I haven’t picked up my copy yet, but played plenty of the original Splatoon on the Wii U, so have a good idea what to expect.
Imagine a first-person shooter, but with squids instead of soldiers and paint instead of bullets, then you’re halfway there.
According to all reports, the game is as challenging as it is stylish and includes a healthy campaign and co-op mode to boot.
But it seems that Nintendo have once again shot themselves in the foot when it comes to the implementation of online play on their consoles.
One player has to start a game and the rest can join them. But that means members of the group often end up having to sit out the action until they can join in.
And even when you have all the players in your group in the same match, there is no guarantee you will be put in the same team.
You can talk to each other but, again, there is a massive caveat. There is no group chat on the console itself. Players need to use their smartphones and the Nintendo app to chat. You need to keep the app open, though, so no scrolling through phones between matches.

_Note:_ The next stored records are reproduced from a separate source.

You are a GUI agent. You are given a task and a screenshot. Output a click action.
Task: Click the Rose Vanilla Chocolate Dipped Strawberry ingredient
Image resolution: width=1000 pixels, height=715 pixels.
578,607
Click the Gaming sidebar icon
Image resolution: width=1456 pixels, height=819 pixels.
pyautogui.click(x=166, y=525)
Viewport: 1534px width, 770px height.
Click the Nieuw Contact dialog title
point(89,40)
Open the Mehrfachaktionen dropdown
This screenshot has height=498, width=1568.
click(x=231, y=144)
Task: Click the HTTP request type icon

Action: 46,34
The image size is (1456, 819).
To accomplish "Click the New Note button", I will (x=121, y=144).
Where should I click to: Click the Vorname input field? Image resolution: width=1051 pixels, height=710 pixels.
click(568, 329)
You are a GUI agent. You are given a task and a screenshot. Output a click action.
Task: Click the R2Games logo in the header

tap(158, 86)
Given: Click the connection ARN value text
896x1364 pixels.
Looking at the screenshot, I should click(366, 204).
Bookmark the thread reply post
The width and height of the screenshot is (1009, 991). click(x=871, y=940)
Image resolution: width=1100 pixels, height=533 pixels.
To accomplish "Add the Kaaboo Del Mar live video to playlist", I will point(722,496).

And this is all after having to swap and input lengthy codes to register as friends with your real-life pals in the first place.
In the end, my friends resorted to using other communication apps such as Discord and WhatsApp to chat while they fired paint at randoms.
It’s all ridiculously and needlessly complicated and puts Nintendo light years behind the competition when it comes to online play and voice chat.
And that’s not really acceptable in 2017, especially when you realise that Nintendo will start charging for their online services for the first time next year.
Paying $20 a year (UK prices are yet to be announced but will probably be about the £15 mark) to have to use a phone to talk to my friends doesn’t sound like a great deal to me.
Nintendo has made its name as a family-friendly games company and is perhaps nervous about opening the door to open game chat and all the trappings that can come with it (obnoxious teenagers, racism, misogyny, xenophobia, bullying).
But hiding chat through a system so complicated no one actually wants to use it is not the answer.
DESPITE the negativity about the online chat, something good is cooking on the Nintendo Switch – and you’ll be able to take a taste this Thursday (July 27).
Overcooked: Special Edition is a multiplayer cooking game, which is as likely to break up friendships as opinions on Brexit. It costs £15.99 and will include the Lost Morsel and Festive Seasoning add-ons.
The game, which won Best British Game and Best Family Game at this year’s British Academy Game Awards, relies heavily on teamwork as teams of chefs try to prepare recipes, wash dishes, put out fires and serve customers before time runs out.
Its pick-up-and-play nature makes it a perfect fit for the Switch, which comes with two joy-con controllers out of the box and can be played on the go.
This release also throws in nine head-to-head levels, where you can take on up to three friends on the same console and features 44 campaign levels and 22 different chefs.
Just remember not to get too heated about the hectic action or things might boil over and put you and your friends in a bit of a stew.
I PLAYED a fair chunk of the Destiny 2 beta over the past few days and was fairly impressed.
The beta, which has been extended until 2am today (Wednesday, July 26), featured one story mission, one strike and two multiplayer Crucible modes – old favourite Control and new offering Countdown.
There is no graphical revolution, but the new game looks a bit sharper than its predecessor, with better effects.
The single player stuff looked good and played fine, but the real winner was the multiplayer.
Cut down from 6v6 to 4v4 and with sniper and shotgun ammo reduced, the matches are more tactical and gunfights go on for longer.
Countdown plays very much like PC classic Counterstrike, with teams taking it in turns to attack and defend a bombsite.
There were a few teething problems with the beta – game-changing super powers currently take a little too long to charge up and pulse rifles seem a little overpowered.
But all the signs are good that developer Bungie are on track to making Destiny 2’s multi-player a top-tier attraction compared with the original’s pleasant distraction.